Il en résulte qu’au sein de sa zone économique exclusive, un État a qualité pour règlementer les différentes formes de pêches marines et sanctionner les éventuels manquements aux réglementations édictées.

En l’état de l’absence de délimitation conjointe par la Roumanie et par la Bulgarie de leurs zones économiques exclusives respectives se posait effectivement dans cette affaire la question de l’existence et de l’étendue d’une zone économique exclusive allant au-delà des eaux territoriales roumaines et au sein de laquelle cet État avait ou non qualité pour réglementer la pêche au requin et pour pénalement poursuivre ceux qui méconnaîtraient cette réglementation !

Si les parties ont longuement débattu de l’existence ou non d’une zone économique exclusive, la Cour a estimé ne pas avoir qualité pour interpréter la Convention des Nations Unies sur le Droit de la Mer et ses implications dans l’affaire en cause.

La Cour a, en revanche, porté le débat sur la question de l’accessibilité et la prévisibilité pour le justiciable de la règle pénale qui lui a été opposée et appliquée.

Sur cette question, la Cour rappelle d’abord les règles présidant à l’application de l’article 7 de la Convention européenne des droits de l’homme intitulé « Pas de peine sans loi » : « La Cour a toujours entendu le terme « loi » dans son acception « matérielle » et non « formelle » ; (…).
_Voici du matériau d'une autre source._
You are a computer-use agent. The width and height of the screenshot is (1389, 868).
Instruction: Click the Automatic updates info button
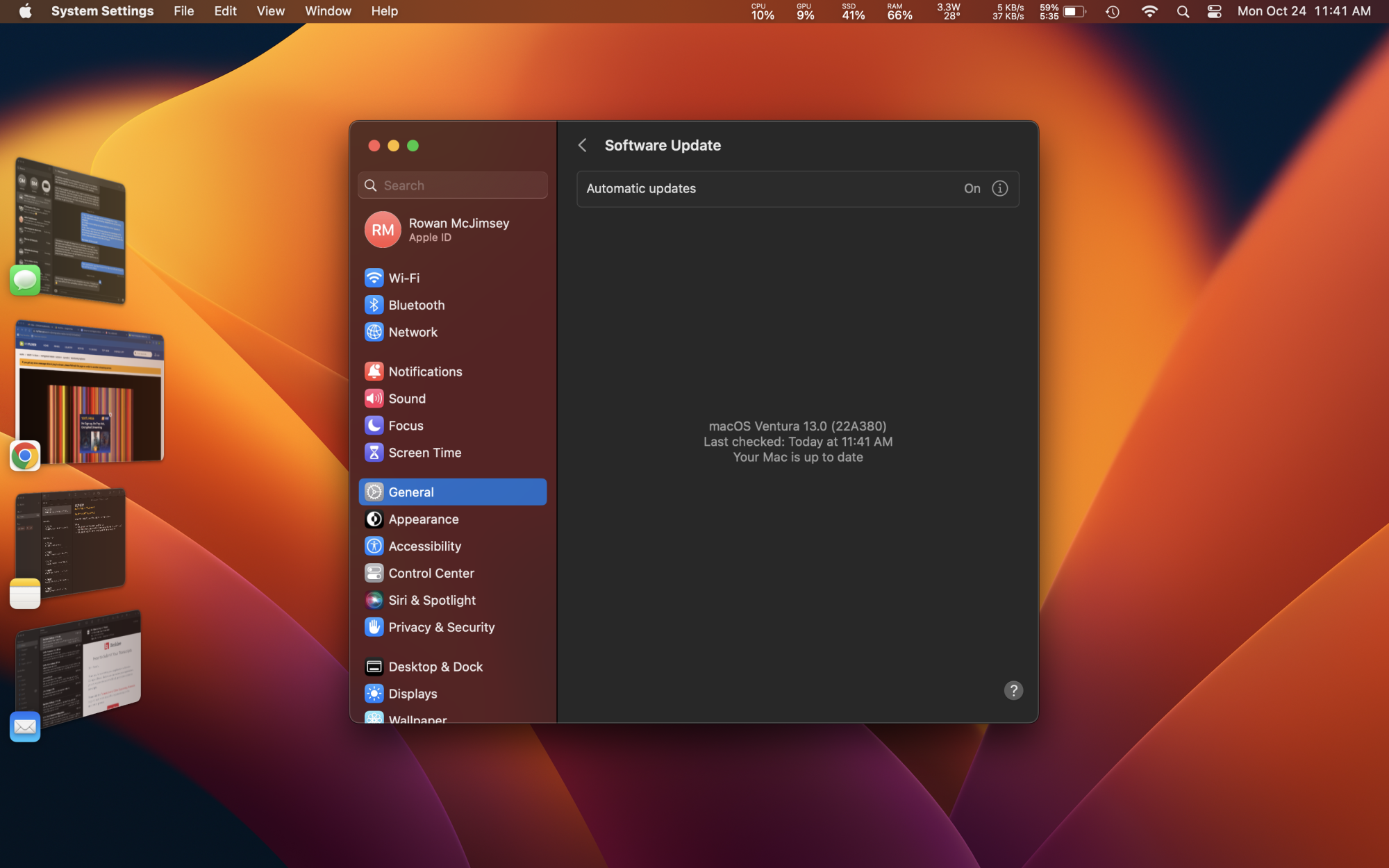999,188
En résumé, la « loi » est le texte en vigueur tel que les juridictions compétentes l’ont interprété (…). En outre, la notion de « droit » (« law ») implique des conditions qualitatives, entre autres une accessibilité et une prévisibilité suffisantes [1]. Ces conditions qualitatives doivent être remplies tant pour la définition de l’infraction que pour la peine encourue. Le justiciable doit pouvoir savoir, à partir du libellé de la disposition pertinente et, au besoin, à l’aide de son interprétation par les tribunaux, quels actes ou omissions engagent sa responsabilité pénale et quelle peine peut être prononcée de ce chef (…). Cela étant, la prévisibilité de la loi ne s’oppose pas à ce que la personne concernée soit amenée à recourir à des conseils éclairés pour évaluer, à un degré raisonnable dans les circonstances de la cause, les conséquences pouvant résulter d’un acte déterminé » (§§60-61).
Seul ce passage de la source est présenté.